### Supplied text:
The Company records the cash surrender or contract value for life insurance policies as an adjustment of premiums paid in determining the expense or income to be recognized under the contract for the period.

 

The Company’s operating results are heavily dependent upon the prices paid for raw materials. Other significant factors that influence operating results include transportation and energy costs. The marketing of the Company’s value-added products does not lend itself to instantaneous changes in selling prices. Changes in selling prices are relatively infrequent and do not compare with the volatility of commodity markets, transportation costs and energy prices.

 

The above listing is not intended to be a comprehensive list of all the Company’s accounting policies. In many cases, the accounting treatment of a particular transaction is specifically dictated by accounting principles generally accepted in the United States, with no need for management’s judgment in their application. There are also areas in which management’s judgment in selecting any available alternative would not produce a materially different result.

 

Results of Operations for the Twelve Weeks ended April 14, 2006 and Twelve Weeks ended April 15, 2005.

 

Net Sales

 

Net sales increased by $591,000 (2.1%) to $28,305,000 in the second twelve weeks of the 2006 fiscal year compared to the same twelve-week period last year. The primary reason for the increase was higher unit selling prices between comparative quarters. Average unit selling prices were approximately 7.2% higher than the comparative period in the prior fiscal year. Lower unit volume of approximately 5.9% offset the higher unit prices obtained. Product return levels also decreased against the comparative period.

 

Compared to the prior twelve-week period ended January 20, 2006 (not shown), sales decreased $6,270,000 (18.1%). The decrease relates to seasonally lower unit sales volume in the twelve-week period ended April 14, 2006. Average unit selling prices increased compared to the prior twelve-week period.

### Recorded information:
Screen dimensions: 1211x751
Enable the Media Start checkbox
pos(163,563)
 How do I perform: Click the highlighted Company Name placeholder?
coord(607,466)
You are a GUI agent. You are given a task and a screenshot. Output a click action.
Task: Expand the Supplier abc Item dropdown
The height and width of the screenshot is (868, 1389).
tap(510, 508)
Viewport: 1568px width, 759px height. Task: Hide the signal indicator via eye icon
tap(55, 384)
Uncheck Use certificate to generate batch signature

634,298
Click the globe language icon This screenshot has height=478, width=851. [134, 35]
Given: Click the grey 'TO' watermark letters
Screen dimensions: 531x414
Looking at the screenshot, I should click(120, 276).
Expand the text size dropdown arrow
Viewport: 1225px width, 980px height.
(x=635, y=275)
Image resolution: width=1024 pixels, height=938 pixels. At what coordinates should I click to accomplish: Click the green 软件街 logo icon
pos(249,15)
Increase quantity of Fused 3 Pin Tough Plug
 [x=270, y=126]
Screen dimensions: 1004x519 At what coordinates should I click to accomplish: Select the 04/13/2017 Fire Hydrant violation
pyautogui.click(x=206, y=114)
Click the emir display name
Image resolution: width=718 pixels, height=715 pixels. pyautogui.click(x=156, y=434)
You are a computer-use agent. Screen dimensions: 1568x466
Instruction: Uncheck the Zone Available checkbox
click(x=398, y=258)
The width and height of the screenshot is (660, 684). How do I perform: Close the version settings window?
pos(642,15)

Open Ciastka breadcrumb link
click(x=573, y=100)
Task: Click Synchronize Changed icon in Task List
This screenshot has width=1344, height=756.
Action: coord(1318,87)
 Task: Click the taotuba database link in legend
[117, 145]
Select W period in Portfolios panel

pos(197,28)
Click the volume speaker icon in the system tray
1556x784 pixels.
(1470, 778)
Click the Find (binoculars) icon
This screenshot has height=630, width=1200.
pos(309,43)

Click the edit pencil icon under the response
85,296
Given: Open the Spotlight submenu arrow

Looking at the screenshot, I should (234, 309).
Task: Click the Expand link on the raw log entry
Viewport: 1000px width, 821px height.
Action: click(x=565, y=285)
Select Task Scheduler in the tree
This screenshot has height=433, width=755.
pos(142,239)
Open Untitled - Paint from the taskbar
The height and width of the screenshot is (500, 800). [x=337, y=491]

### Short task:
Quote the passage from the financial report starting at "The Company records" and ending at "for the period.". The entries here were drawn from a separate source unrelated to the financial report.

### Task answer:
The Company records the cash surrender or contract value for life insurance policies as an adjustment of premiums paid in determining the expense or income to be recognized under the contract for the period.